Recepção do público e planos futuros

As oficinais realizadas são uma forma válida de fazer do contato da poesia com quem a produz, algo diferente do contato que alguns alunos podem ter inicialmente quando estudam poesia na escola. O envolvimento nas oficinas é notável. “Eu fotografo as pessoas e consigo perceber como elas estão focadas, empenhadas. Às vezes elas têm alguma prova, mas naquele momento estão concentradas naquela atividade”, diz Júlia Moretzsohn.

Um diferencial também que acaba oferecendo ao projeto exclusividade é com relação à produção de tais objetos artísticos. “As intervenções são feitas à mão. É uma produção única, não em série”, conta Tina Zani.

Aliado a isso, o que é importante também destacar é com relação ao formato que os participantes das oficinas escrevem suas poesias. Nicholas Zani comenta que há preocupação com a forma, mas muitos dos que participam das oficinas tentam fugir do padrão. “Eles escrevem poesia, mas também muitos deles ilustram”, ressalta Nicholas.

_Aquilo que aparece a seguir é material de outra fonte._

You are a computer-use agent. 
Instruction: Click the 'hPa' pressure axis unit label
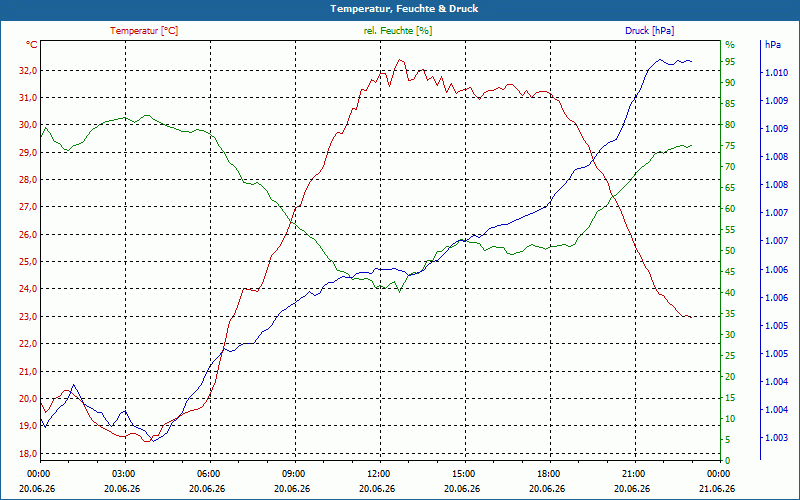(773, 45)
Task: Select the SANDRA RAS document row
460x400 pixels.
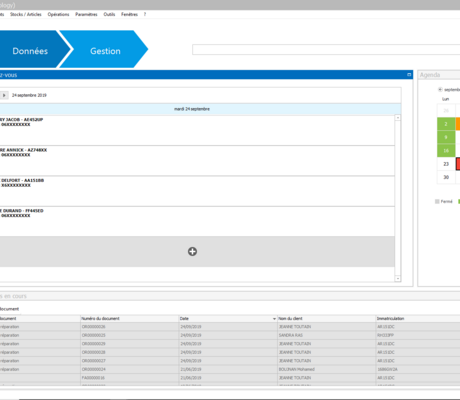Action: pos(230,335)
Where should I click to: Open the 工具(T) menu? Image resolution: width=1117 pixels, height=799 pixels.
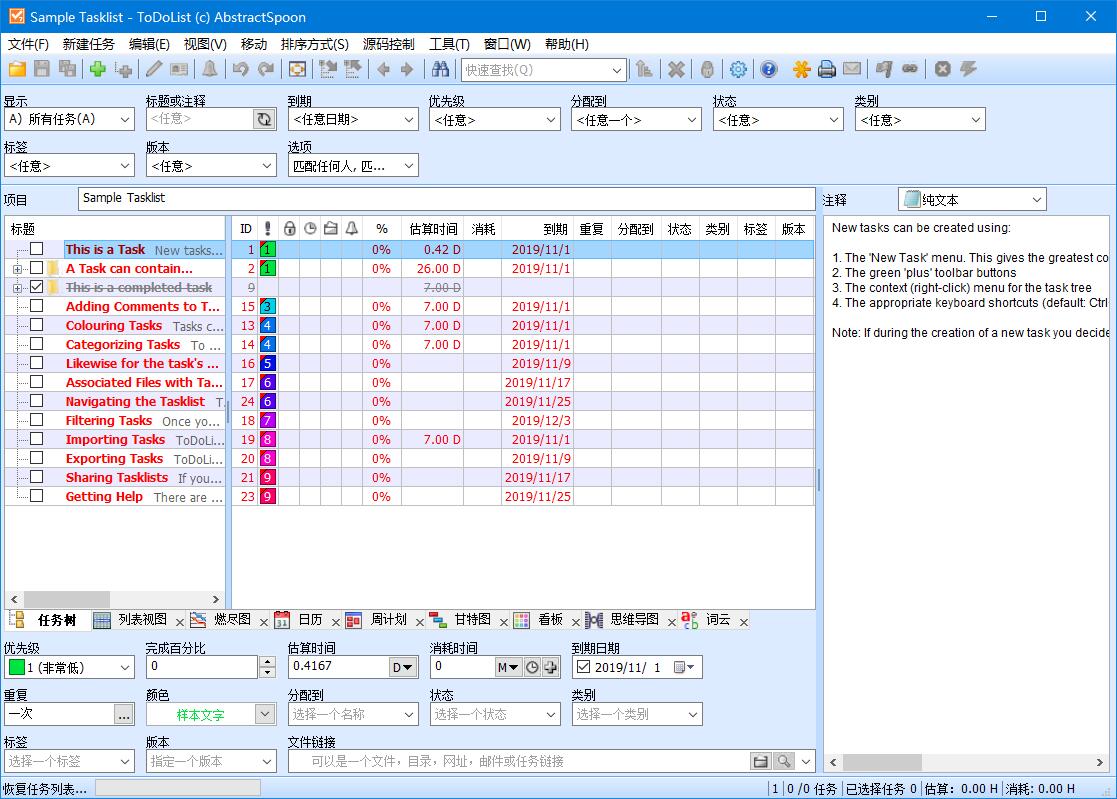coord(448,44)
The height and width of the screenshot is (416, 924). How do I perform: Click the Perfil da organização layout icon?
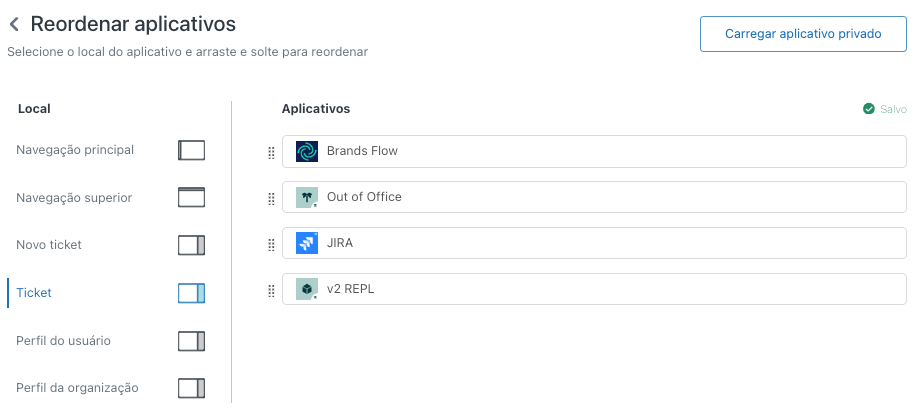point(191,388)
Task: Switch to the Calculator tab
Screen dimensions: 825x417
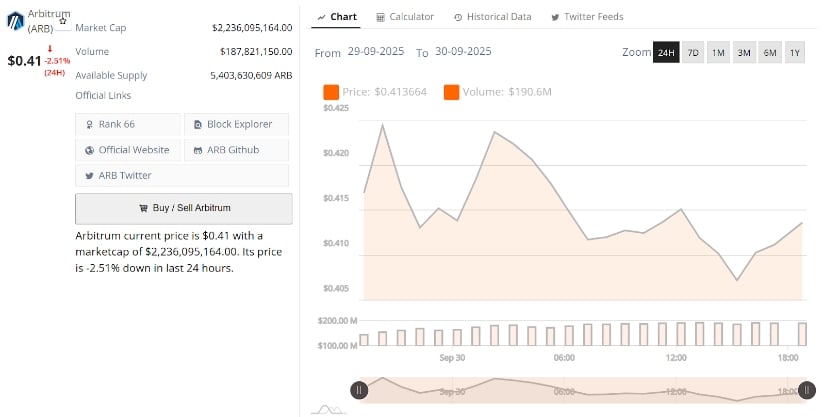Action: coord(405,17)
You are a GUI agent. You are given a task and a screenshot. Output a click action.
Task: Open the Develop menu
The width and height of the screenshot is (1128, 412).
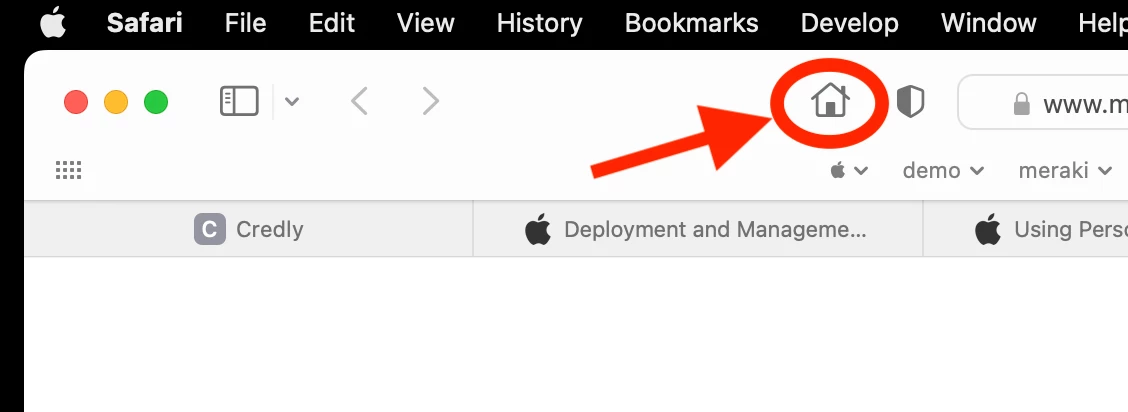849,23
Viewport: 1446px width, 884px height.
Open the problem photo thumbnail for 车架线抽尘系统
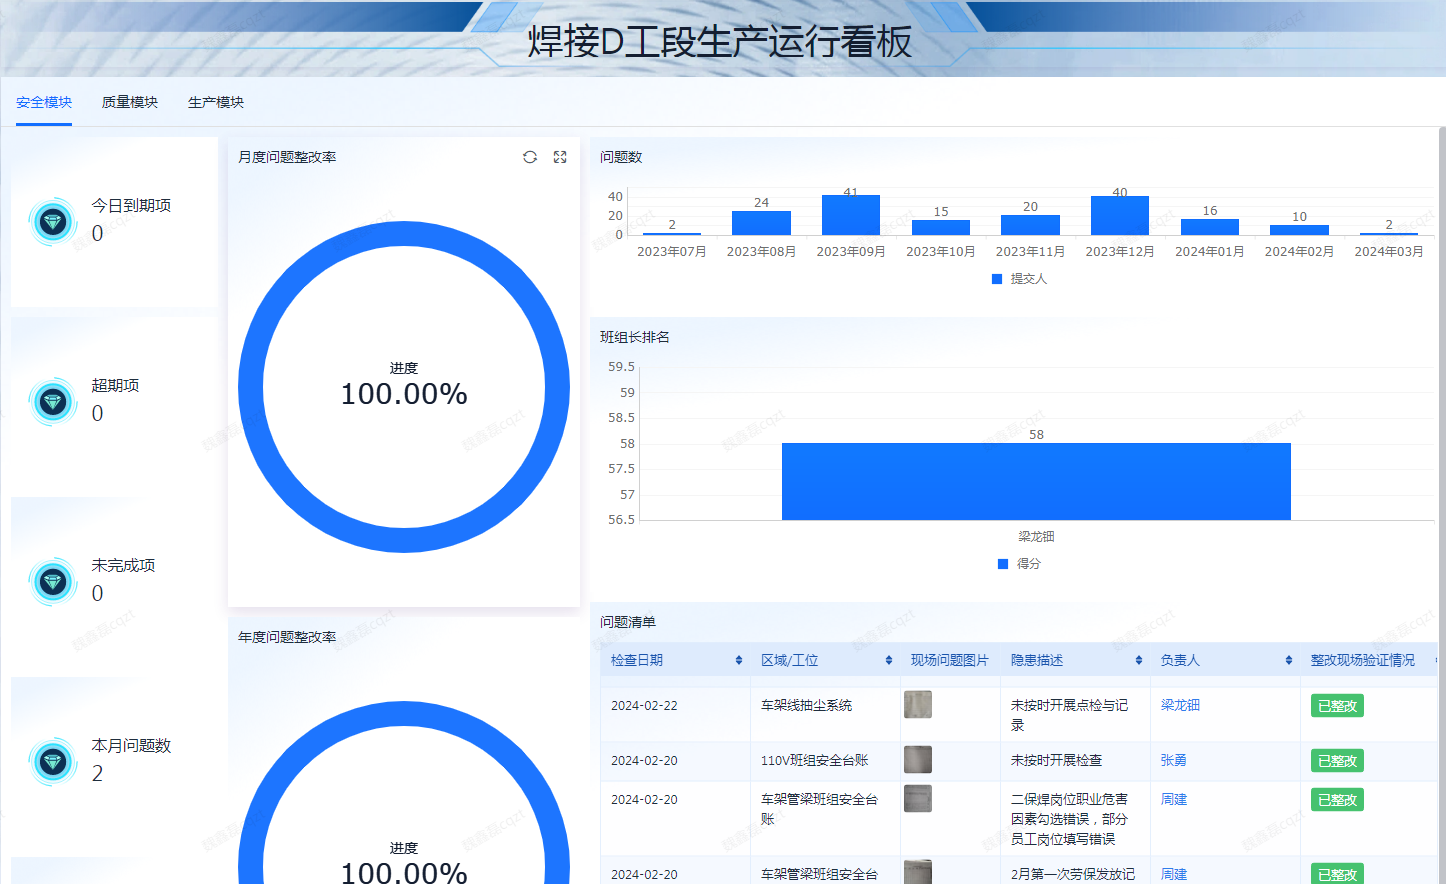(920, 705)
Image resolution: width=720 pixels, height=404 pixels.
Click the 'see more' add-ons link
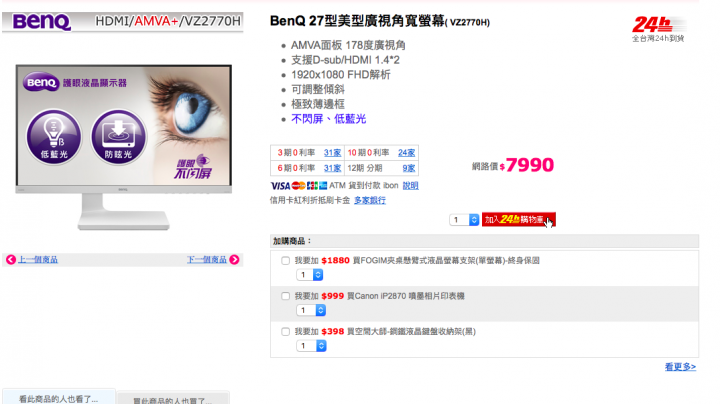tap(680, 367)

A manifestação do público não somente tem sido o que guia o projeto ao longo dos oito meses em que esteve sendo aplicado semanalmente, mas também revela algo que seja o maior legado do Ponto Poema: o de mudar o olhar do outro a respeito da poesia, mostrando que a sua relação com o cotidiano pode ser extremamente forte e usual.

Júlia Moretzsohn, Nicholas Zani e Tina Zani

Criar no público a sensação de que a poesia é para ser parte do cotidiano sempre. “Toda quarta-feira colocamos algo no ponto, as pessoas ficam esperando”, diz Tina Zani. Dessa forma, o público percebe que a relação com o poema é tão bom quanto à sensação de esperar por mais uma quarta-feira, mudando antigas ideias sobre a poesia. “Comecei a participar do projeto e fui entendendo a complexidade de algumas poesias e como isso fazia dela algo especial. E até as poesias simples são bonitas”, comenta Nicholas Zani. O estudante ainda destaca que generalizar o fato de que poesia é complicada pode começar quando o primeiro contato vem da leitura de livros de poesia que compõem a lista de vestibulares brasileiros.

O projeto no formato que vem sendo exposto se encerra em novembro, mas os participantes afirmam que não precisa ser o fim. “Não sabemos o rumo, mas a intensão é buscar novos apoios e participar de novos projetos, como o da Ação Cultural”, comenta Tina Zani. Ponto Poema já participou de exposições, esteve em diferentes locais e ainda assim permanece sonhando com novas etapas e com o desejo de fortalecer a relação entre poesia e público.